During the rest period do not worry about cane shriverling(sp),this is normal,but a missing say once every 2-3 weeks would be OK.The temps for this dry period can go down to 0 C or 32 F at night and about cat light or higher.
The keikeis are nornamlly produced if the canes are not matured correctly,as they are where there should be flowers.
ditto on what Murray has said... all that I have read about this type of orchid mention the dry rest period during the cooler months to initiate flowering... failure to adhere to this regimen means that they will throw up keikis instead of flowers...
on the up side... look at all those plants that you now have!!!![]()
I have this type of dendrobium (soft-caned) as well, and I divided these keikis, so now I have 3 pots. This is one of the good thing of soft-caned dendrobium.
Dendrobiums are the devil, best thing to do is toss them and buy some Paphs.![]()

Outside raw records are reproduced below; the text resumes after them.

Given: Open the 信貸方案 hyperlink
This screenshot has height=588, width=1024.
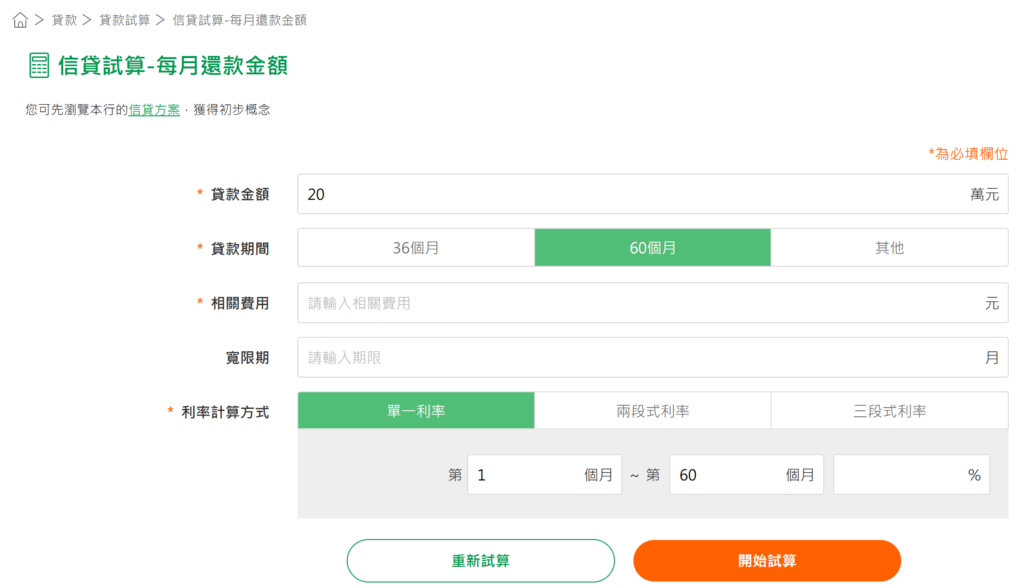Looking at the screenshot, I should click(x=154, y=110).
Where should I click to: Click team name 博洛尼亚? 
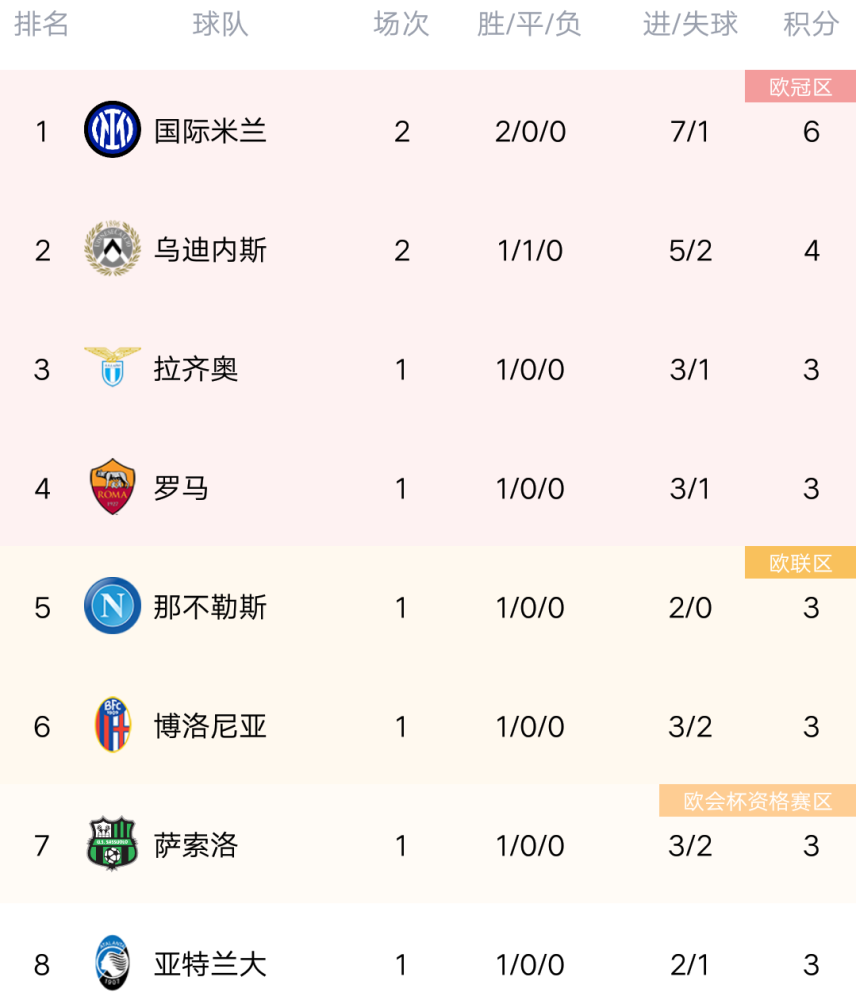[210, 726]
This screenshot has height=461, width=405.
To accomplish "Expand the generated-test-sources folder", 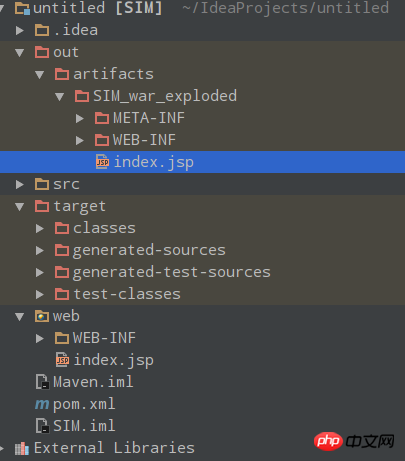I will pyautogui.click(x=40, y=272).
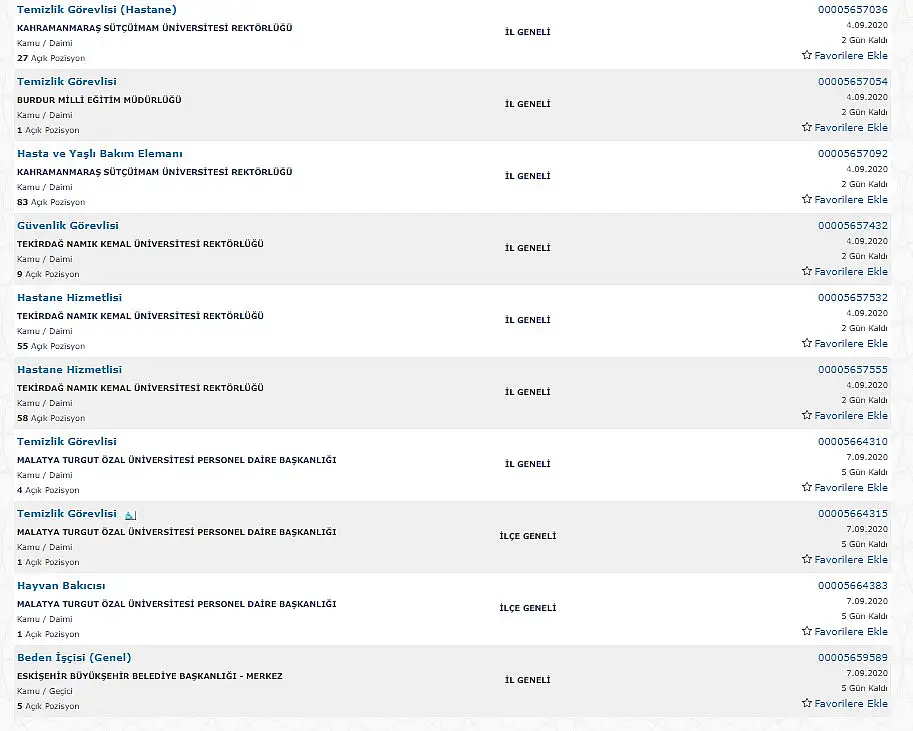Click the star icon for listing 00005657532
Viewport: 913px width, 731px height.
tap(806, 343)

I agree, I haven't gotten any dendrobium to bloom for so many years....
My hard caned dendrobium bloomed this August and had lasted for 3 months, after I had been waiting for 4 years! It's not hard to grow, but I found that they really need a lot of sun before they bloom. Some people say it's easy to grow, but I don't really agree.
Hey Smartie2000 and Tony, what happen to your dendrobiums?
What I read is you need to cold treat them and whithold water until you seee buds on the spike. Water too early will turn the spike into keikies.
I have warm type soft cane dendrobium which does not require dry and cold spell. I started put it outside at night and brought it indoors during the day, and water it once every week (I need to water it very 2 or 3 days when it was in active growth). It sent out a lot of spikes now, I hope they won't turn into keikies.
Qing
My oldest dendrobium, which was a phalaenopsis type, got frozen by accident from a overnight frost. A soft cane dendrobium also died when I moved to my new house (too little light, stress and forgot to water):-(. I'm jealous because my grandma was able to bloom her phalaenopsis dend which was the same clone that we bought for her. BTW it was her first orchid too! She's lucky though because she has a small glass house growing area built into her house.
I recently bought a variegated dendrobium moniliforme and a soft cane dend hybrid (one of those who don't need as extreme winter treatment as regular nobile hybrids). Hopefully I will be more lucky. I see little growth right now. I dont know if its a keiki or bud. I shouldn't have any problems providing cool temps because my windowsill gets really cool in the winter.
...still waiting to bloom my own dend....
The soft-caned dend that I have is dendrobium nobile. Does this one need winter treatment?